*** Opening of Text segment ***
By: Parimal M. Rohit
Recreational anglers could soon be on the hook for possessing what might become defined as chemically hazardous fishing equipment, as state officials are looking into regulating or banning the use of lead products in the state’s waterways.
Any possible regulation of lead products found in fishing weights and gear would be based on a report published as part of the Safer Consumer Products Program. Specifically, the program’s Draft Priority Product Work Plan aims to incorporate certain regulations “designed to encourage market shifts toward a green economy.”
According to Meredith Williams of the Department of Toxic Control Substances, the published Draft Priority Product Work Plan is a starting point and whether any policies or regulations result from it remains to be seen.
Still, the draft work plan claims some fishing and angling equipment contains environmentally harmful chemicals that could potentially harm birds and other wildlife.
*** Close of Text segment ***
Assigned task 1: According to the text on lead fishing gear, why does the draft work plan single out some fishing and angling equipment? Answer in one to three sentences.
Assigned task 2: In the text on lead fishing gear, who calls the Draft Priority Product Work Plan a starting point, and with which department?
Assigned task 3: Pick up the text on lead fishing gear after its last sentence and keep writing it.
The stored data play no part in this work.
*** Opening of Given data ***
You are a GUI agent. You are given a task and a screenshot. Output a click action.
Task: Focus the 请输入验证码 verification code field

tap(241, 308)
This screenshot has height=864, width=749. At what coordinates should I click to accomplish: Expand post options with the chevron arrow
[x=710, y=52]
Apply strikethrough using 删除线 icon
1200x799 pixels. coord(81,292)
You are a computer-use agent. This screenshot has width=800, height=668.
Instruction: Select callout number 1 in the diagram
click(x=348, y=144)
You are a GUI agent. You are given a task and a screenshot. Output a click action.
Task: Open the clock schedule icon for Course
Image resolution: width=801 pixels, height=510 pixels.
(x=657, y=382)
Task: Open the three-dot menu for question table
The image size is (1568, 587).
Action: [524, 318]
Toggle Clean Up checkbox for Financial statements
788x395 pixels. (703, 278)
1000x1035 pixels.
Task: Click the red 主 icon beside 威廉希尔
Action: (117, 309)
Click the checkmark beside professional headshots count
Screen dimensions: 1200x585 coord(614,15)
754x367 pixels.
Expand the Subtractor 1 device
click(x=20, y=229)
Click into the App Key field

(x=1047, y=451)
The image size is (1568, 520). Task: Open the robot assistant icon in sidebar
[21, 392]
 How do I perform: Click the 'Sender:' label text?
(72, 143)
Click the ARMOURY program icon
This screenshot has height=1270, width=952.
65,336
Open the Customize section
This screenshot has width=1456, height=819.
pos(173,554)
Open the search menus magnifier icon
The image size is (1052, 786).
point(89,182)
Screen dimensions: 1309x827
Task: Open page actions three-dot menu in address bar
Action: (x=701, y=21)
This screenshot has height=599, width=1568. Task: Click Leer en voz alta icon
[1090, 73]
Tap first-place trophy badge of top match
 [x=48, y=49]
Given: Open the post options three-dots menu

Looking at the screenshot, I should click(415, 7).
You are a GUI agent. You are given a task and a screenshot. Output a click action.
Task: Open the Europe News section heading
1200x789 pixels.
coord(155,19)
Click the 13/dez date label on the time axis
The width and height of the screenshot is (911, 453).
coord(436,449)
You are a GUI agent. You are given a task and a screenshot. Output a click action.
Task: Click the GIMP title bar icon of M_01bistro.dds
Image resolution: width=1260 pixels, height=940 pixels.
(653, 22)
*** Close of Given data ***
Reply 1: The draft work plan says some fishing and angling equipment contains environmentally harmful chemicals. These chemicals could potentially harm birds and other wildlife.

Reply 2: Meredith Williams of the Department of Toxic Control Substances.

Reply 3:
“Of particular concern are products such as fishing weights and sinkers made from lead that are used to add weight to a fishing line, lure or hook,” the draft work plan stated. “Lead poisoning associated with the ingestion of lead fishing weights has been well documented in a variety of bird and animal species around the world.”
The draft work plan claims anglers potentially lose “hundreds of tons of fishing and angling equipment into the environment” that contain hazardous chemicals such as lead, zinc and copper and threaten wildlife.
Opposing any bans or restrictive policies on fishing equipment is the California Sportsfishing League.
The Priority Product Work Plan is part of the state’s Green Chemistry Initiative, which launched in 2007 and, according to the draft work plan, aims “to reduce public and environmental exposure to toxic chemicals” and, through the Safer Consumer Products program, make policy recommendations to “accelerate the quest for safer products.”
Public workshops on the Priority Product Work Plan were held in Sacramento and Cypress in September.
The public comment period for the Priority Product Work Plan is open through Oct. 13.